В комнату заглянуло морщинистое лицо луны. Роберт покосился на нее со злостью — незачем понапрасну сиять. Пусть лучше ветер пригонит с берега побольше туч, пусть разгуляется непогодь, чтобы никто не увидел птицу, которая среди ночи залетела в его окно.
— Не беспокойся, — прошептала Бланка, поняв его тревогу. — Я проскользнула как тень. До рассвета еще далеко. И не вздрагивай, пожалуйста, при каждом шорохе.
— Я боюсь за тебя. Все время. С того самого дня, когда мы впервые встретились в небе... Я не знал раньше... Оказывается, чем сильнее любишь, тем больше боишься потерять дорогого тебе человека. А ведь ты окружена опасностями.
— Я окружена тобой...
— Ты такая горячая... Может, я сам сделал бы простейшие анализы? Хотя бы исследовал кровь.

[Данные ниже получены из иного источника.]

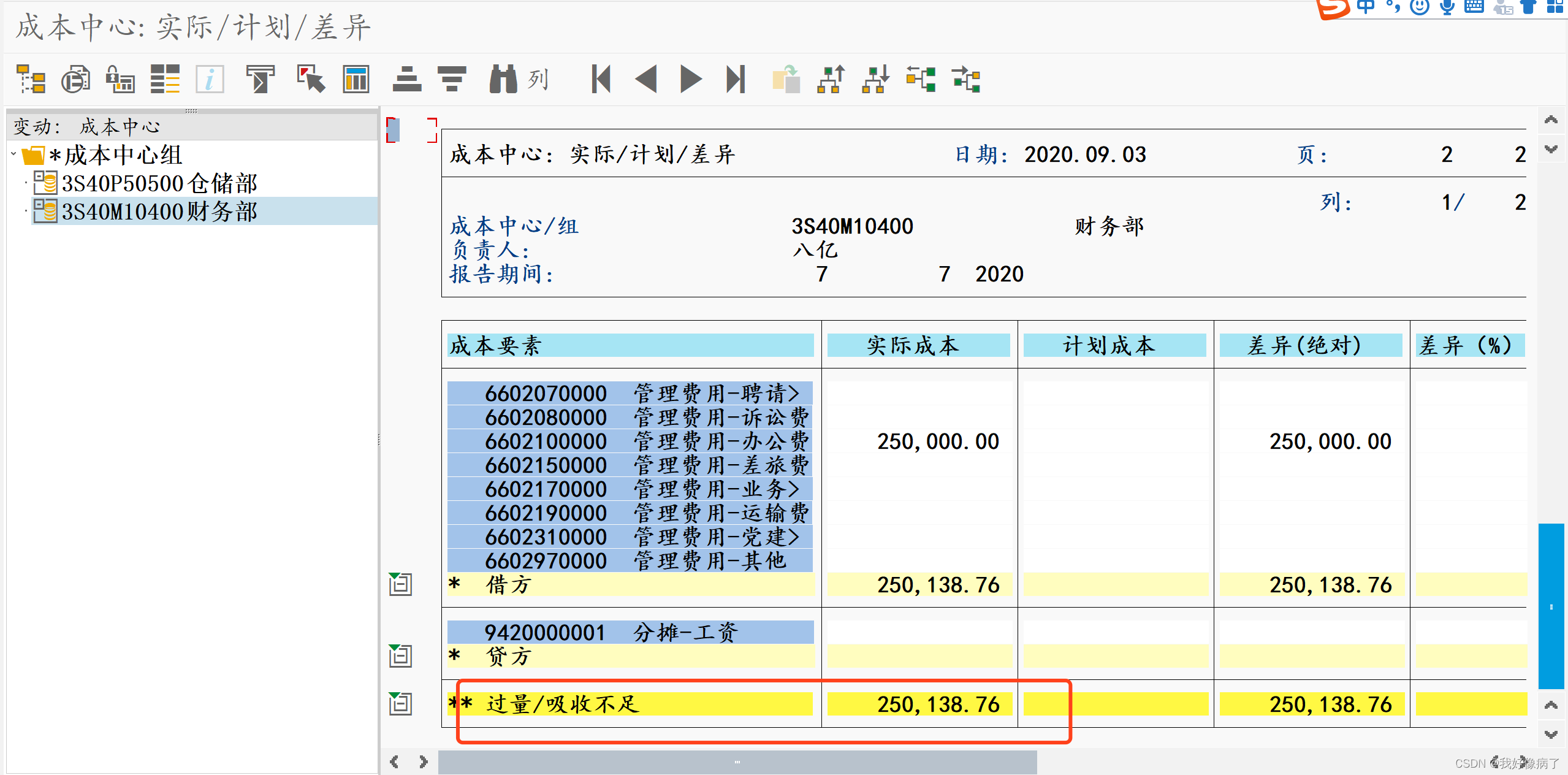Select 3S40M10400 财务部 tree item

tap(159, 212)
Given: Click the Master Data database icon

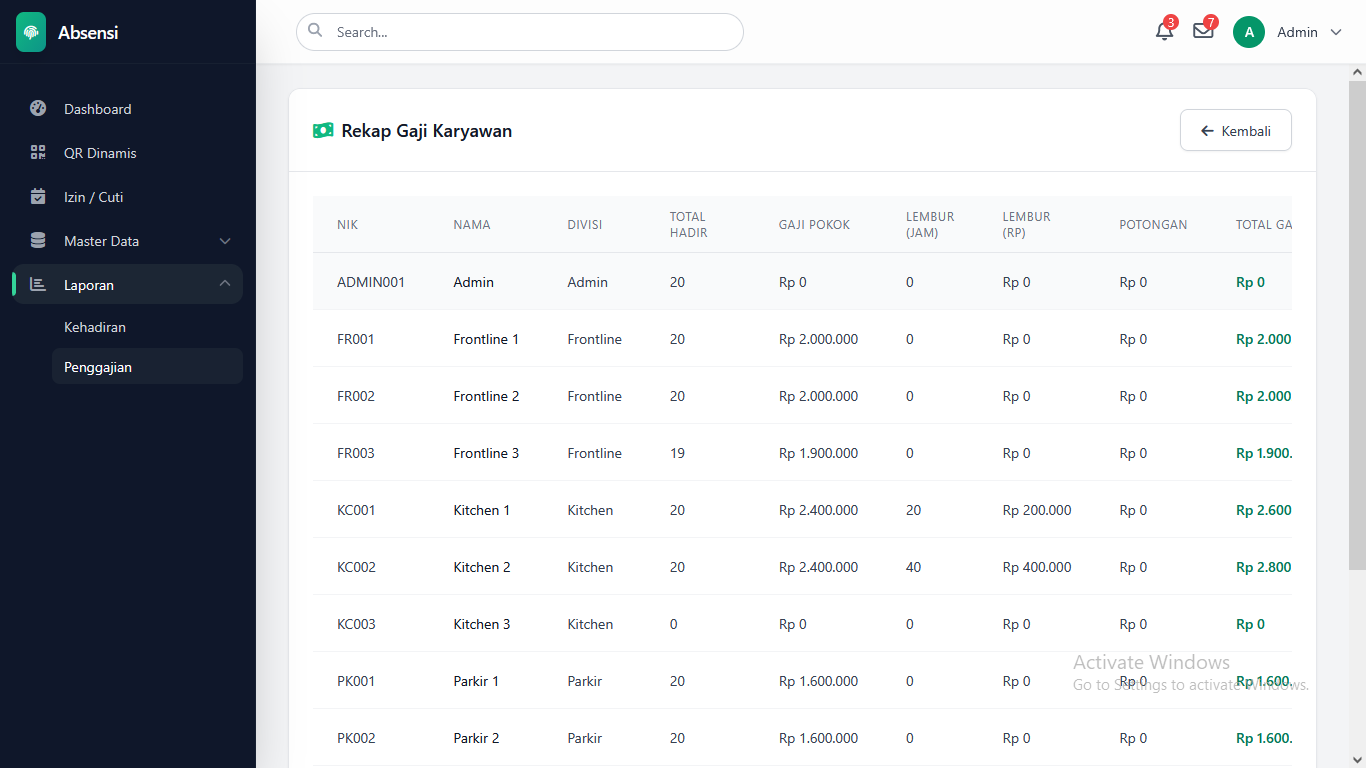Looking at the screenshot, I should click(x=38, y=241).
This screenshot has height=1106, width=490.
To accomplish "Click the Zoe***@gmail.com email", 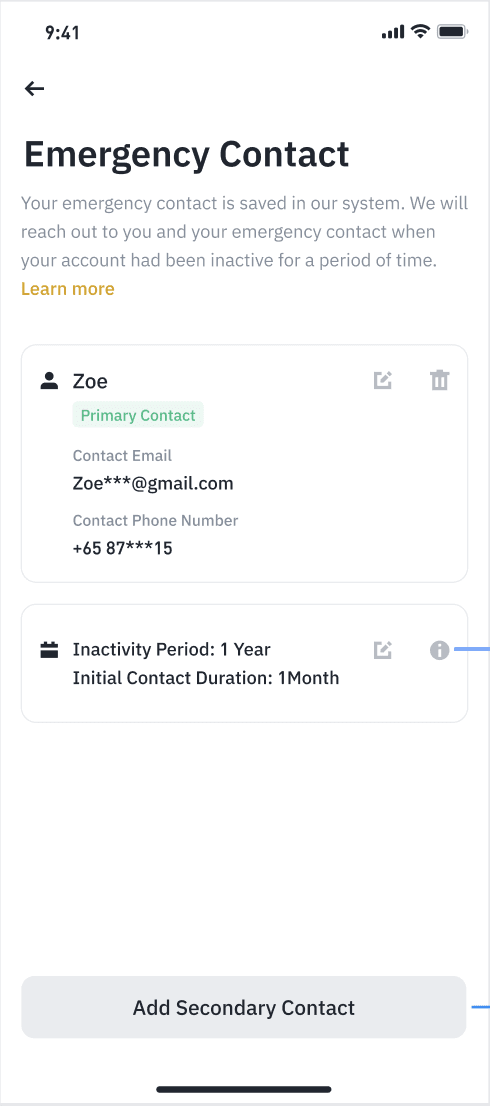I will click(153, 484).
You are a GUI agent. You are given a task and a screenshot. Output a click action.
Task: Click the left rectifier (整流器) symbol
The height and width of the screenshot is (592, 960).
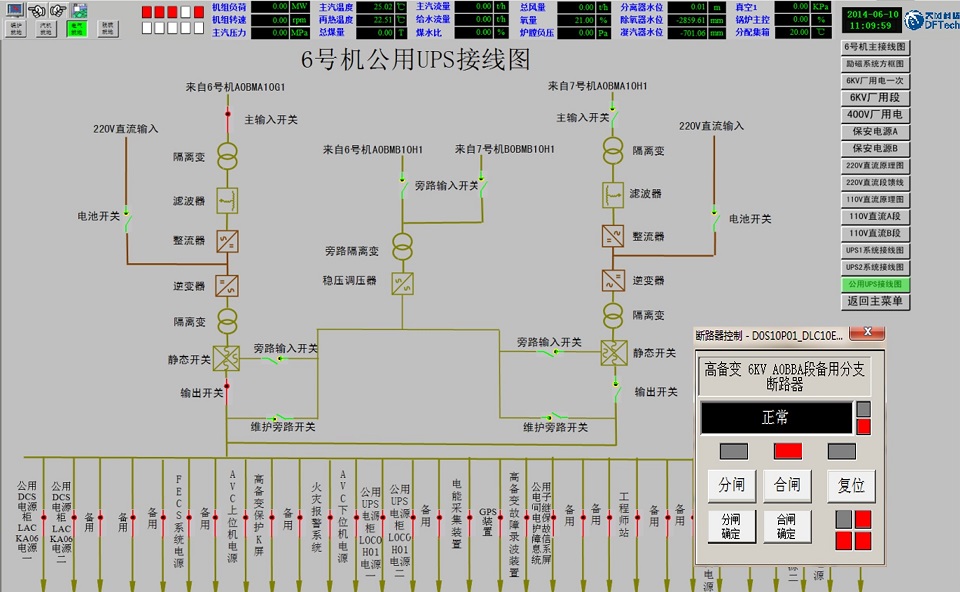click(227, 240)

— Перестань. Просто мы живем быстрее, чем обычные люди. Прошло два часа, как я у тебя, а мне кажется — несколько суток. Это время во мне сгорает. Наше общее время.
— Не говори так.
— Я хочу все успеть, Роби. Мне дорога каждая секунда, поэтому будь со мной... Не мучай себя пустыми страхами. Ты называл меня женой, помнишь?! Я хочу быть для тебя самой лучшей женой... Чтобы никогда и ни с кем ты не мог меня потом сравнить.
— О чем ты, глупенькая? У меня будешь только ты. Всегда. Всю жизнь.

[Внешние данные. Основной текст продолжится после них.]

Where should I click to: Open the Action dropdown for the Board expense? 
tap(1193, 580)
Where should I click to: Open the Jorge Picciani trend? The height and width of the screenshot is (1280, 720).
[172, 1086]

«А кто знает пределы нашей жизни? — с тоской подумал Роберт. — Может, мы уже подошли к пределу и, не зная будущего, стоим со всеми своими чувствами и надеждами на краю пропасти? Бабочки-однодневки, наверное, тоже считают, что они живут... И почему «считают»? Именно живут, потому что другое им не ведомо».
Бланка на минуту уснула и тут же открыла глаза.
— Мы двое суток не спали, — пожаловалась она. — Солдаты опять прочесывали сельву. Нас искали три вертолета. Дэвид с друзьями хотел забросать их камнями, но я отговорила...
Бланка лежала, отбросив простыню. Лунный свет касался плеч и груди, серебрил ее черные волосы.
«Она не может, не должна исчезнуть или погибнуть! — взмолился про себя Роберт, глядя на возлюбленную. — Пусть мутация сделает это прекрасное тело бессмертным. От Бланки и ее сородичей пойдет новая генерация человека. Могучего, сильного, который наконец наведет в этом мире порядок. Их освобожденный разум и дух, конечно, уничтожат нас. Таких, как я, полковник, тысячи, других... Зато спасется мир».